O・ヘンリー
新潮社の『O・ヘンリ短編集』で46篇の短篇を読んで、たぶん厳選された短編集なんだろうし
当分読まなくていいかしら…などと思っていたのですが
ミステリーも書いていたのね、と思い買ってみた一冊、なんだけど…
これをミステリーって言っちゃう?
ミステリーはキャパシティが広いので、そう言えなくもないと思いますが
やっぱり、“ いい話 ” という印象が否めない話が多かったですね。
28篇中、好きだったお話しをいくつかあげてみます。
『虚栄と毛皮(Vanity and Some Sables)』
モリーに説得されて悪事から足を洗ったキッドが、真面目に働いて8ヶ月が過ぎました。
ある日、キッドがモリーに、とても高価そうな毛皮を送りました。
ところが、キッドが仕事をしに行った家で、高価な毛皮が無くなったことがわかりました。

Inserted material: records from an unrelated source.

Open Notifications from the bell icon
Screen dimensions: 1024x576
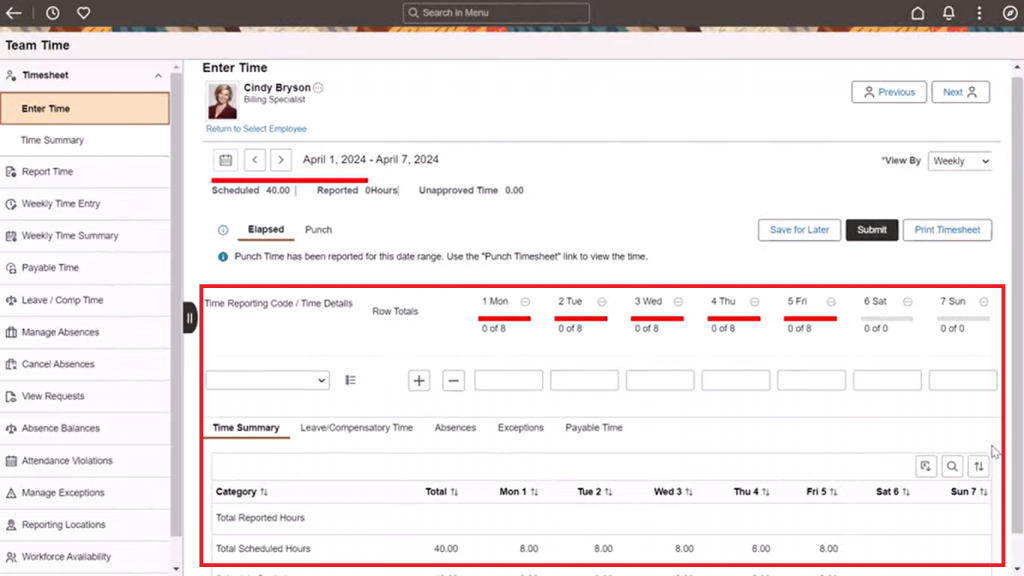pyautogui.click(x=946, y=13)
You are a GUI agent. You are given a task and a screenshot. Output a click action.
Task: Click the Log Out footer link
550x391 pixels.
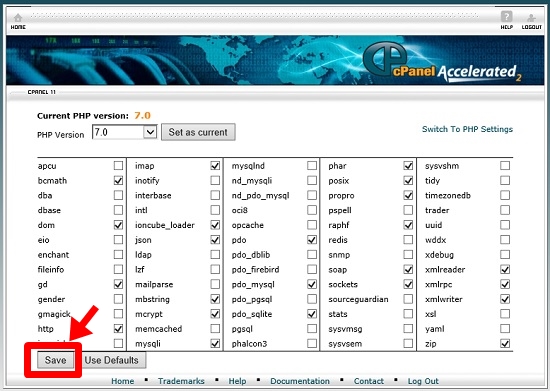423,381
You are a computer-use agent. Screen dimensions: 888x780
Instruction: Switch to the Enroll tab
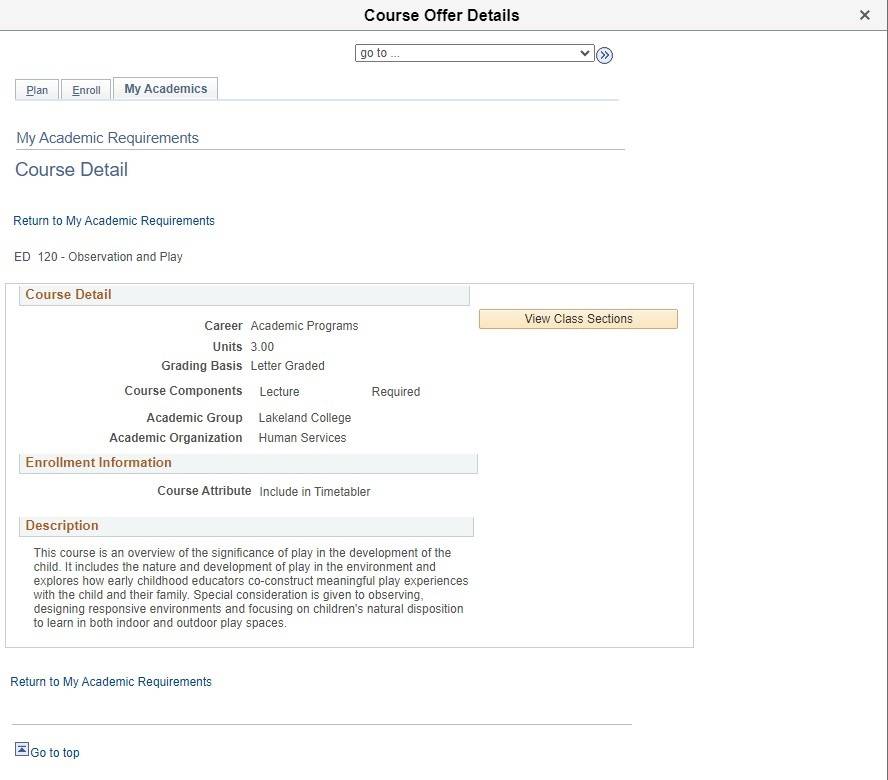click(x=86, y=89)
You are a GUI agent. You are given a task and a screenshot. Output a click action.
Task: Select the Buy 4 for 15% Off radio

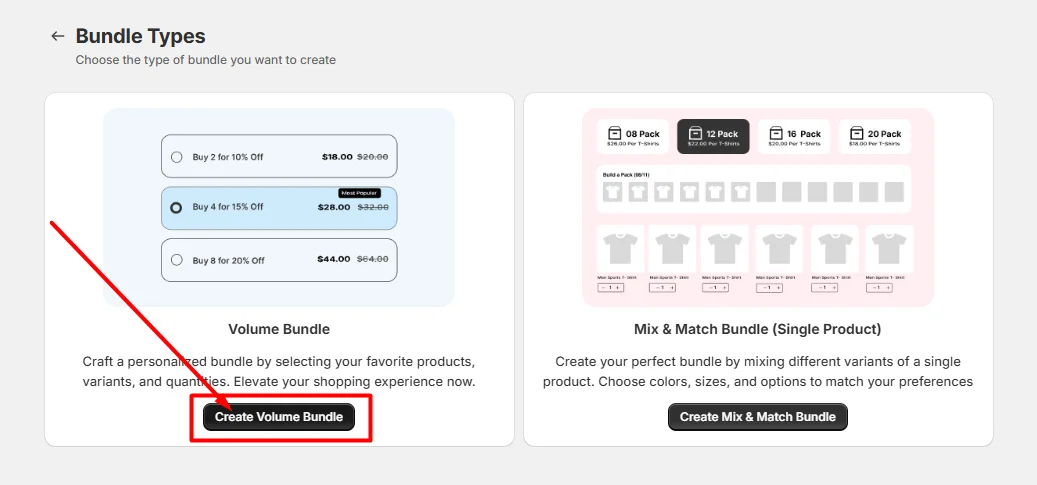pyautogui.click(x=176, y=207)
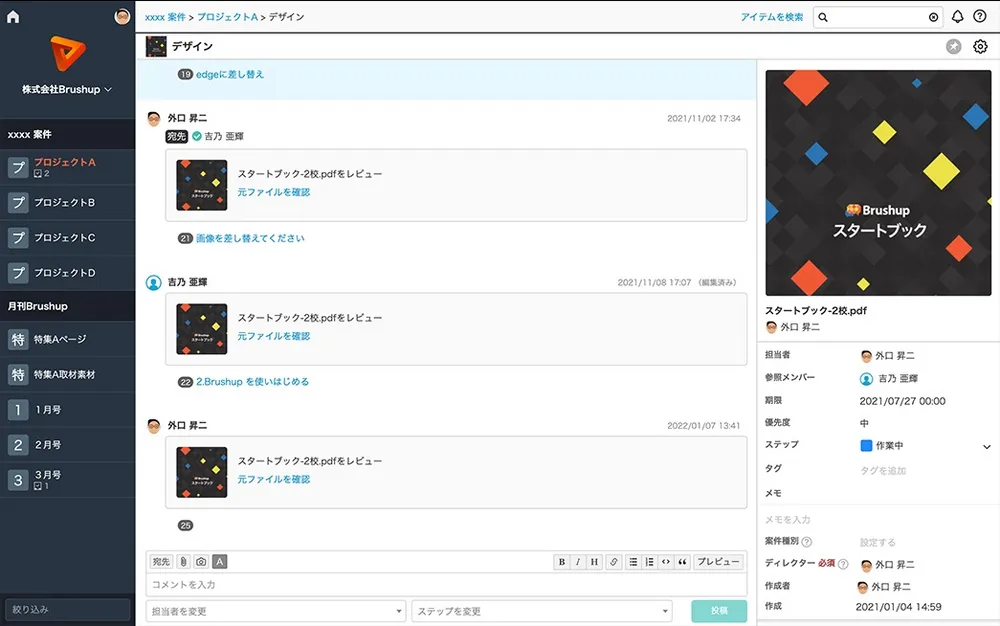Clear the search box with the X icon
This screenshot has width=1000, height=626.
pos(933,17)
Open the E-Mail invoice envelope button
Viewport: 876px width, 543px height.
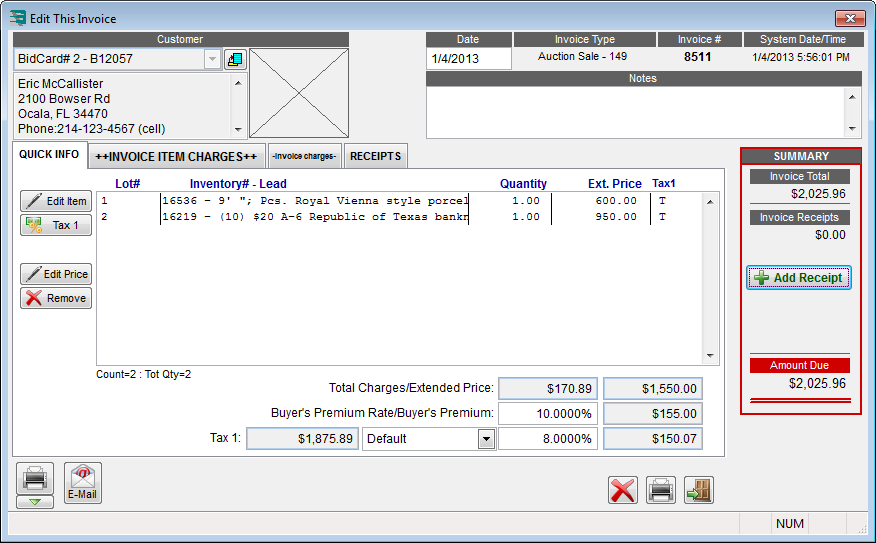(82, 482)
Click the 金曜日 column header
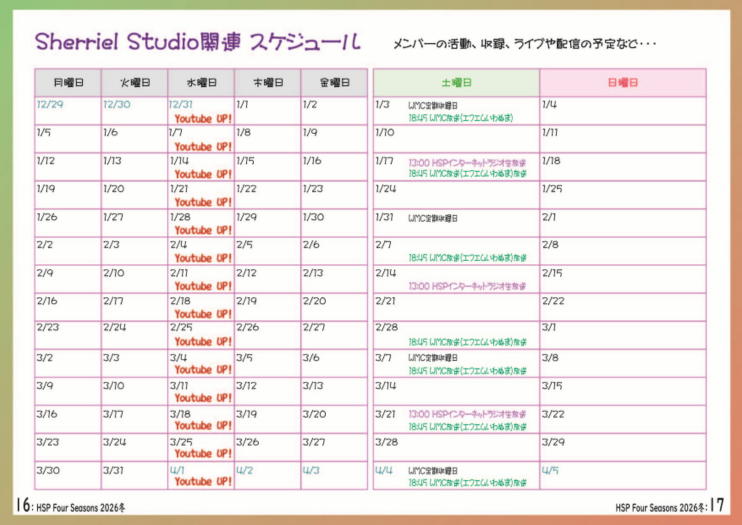The width and height of the screenshot is (742, 525). coord(334,83)
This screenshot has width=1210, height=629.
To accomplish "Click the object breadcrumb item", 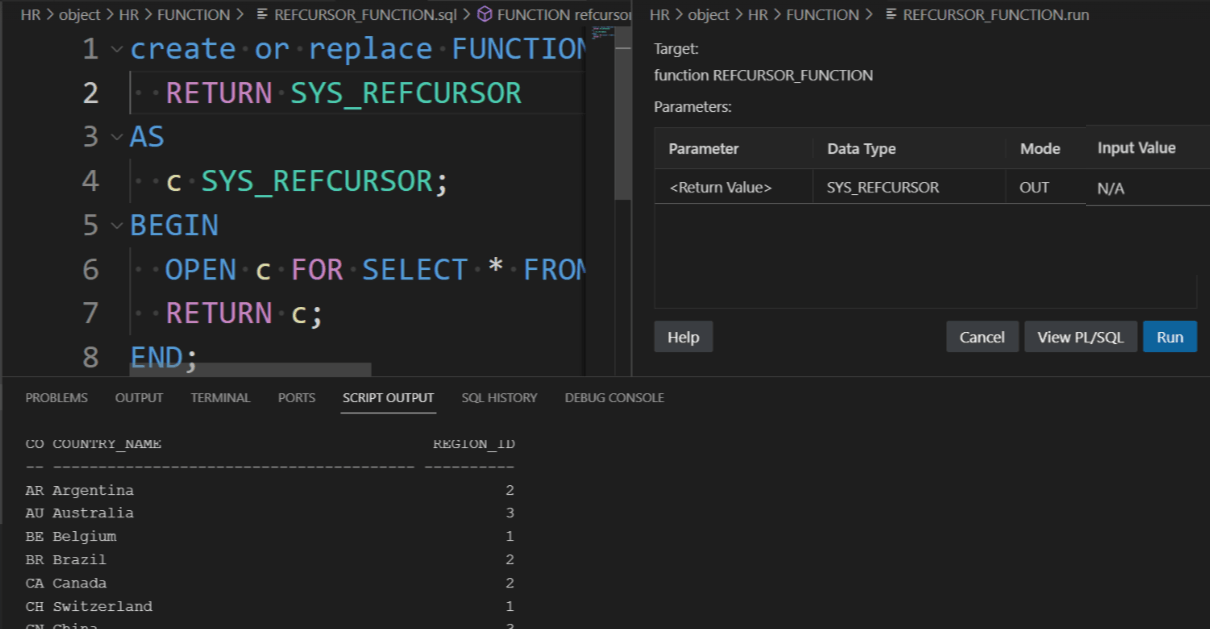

ありがちな話だけど、若いキッドのプライドが微笑ましい。
『X嬢の告白(The Confession of…)』
イギリスで6年間、上流社会教育を終えて帰国したリネットの前に
身分の高いクランストン卿が現れました。
しかし、あまりの完璧さに疑念を抱かずにはいられません。
最後びっくり!&笑えます。リネットの母親がどうかと思うわ…
『感謝祭の二人の紳士(Two Thanksgiving Day Gentlemen)』
その日、浮浪者のビートは、公園のいつものベンチに座りました。
ビートは、ひょんなことからはちきれそうに満腹でした。
けれども、毎年感謝祭の日にディナーをごちそうしてくれる老紳士を
失望させてはならないと、ごちそうになる決心をします。
イギリスっぽい感じがしますけど、これぞ O・ヘンリー!というお話しです。
『平和の衣(The Robe of Peace)』
上流社会の中でも最上流で、誰もが認めるベスト・ドレッサーでもあった
ベルチェインバーズが、突然失踪してから一年ほどたちました。
彼の古くからの友人二人が、スイスを旅行中に、極上のリキュール酒に惹かれて
険しい尾根にある修道院を訪ねると、なんと、そこに
ボロを身に纏ったベルチェインバーズが、修道士として暮らしていました。
これはねぇ、教訓も含まれているのかもしれないけど、かなり粋な話だと思います。
以上4篇の結末は、一般人としてホッとするところに落ち着きます。
面白くなさそうに聞こえるかもしれませんが、ちゃんと面白いです。
4篇には上から順に、嫌疑・詐欺・浮浪者・失踪と、ミステリーくさい副題が
つけられているのですが、かなりこじつけに思えます。
それ以外の話にも、殺人者とか罠とかそれらしい副題がついています。
そりゃそうなんだけどさぁ、無理くりミステリーにくくらなくても…と
笑えるものもあったりして…編者の苦労が伺えました。
後半にシャーロック・ホームズのパロディ『シャムロック・ジョーンズ』のシリーズ3篇と
詐欺師のジェフ・ピーターズが主人公のシリーズが5篇おさめられていて
一応ミステリー仕立てになっているのですが、逆になんだかつまらなかったかな…
短篇の名士ではあっても、ミステリーには向かない作家だったのかもしれませんね。
だんだんいい話になってっちゃって、謎解きとか関係なくなっちゃうんですもの。
そもそも謎解き不要な話しばかりだし…
ミステリーは幅広い!ってことで、良しとしますか?
ひとことK-POPコーナー
わたくし、この年になって、今日生まれて初めてファンイベントってものに行ってきます。
だってハードロックにはそういうのが無かったんですもの… どんなことするのでしょうね?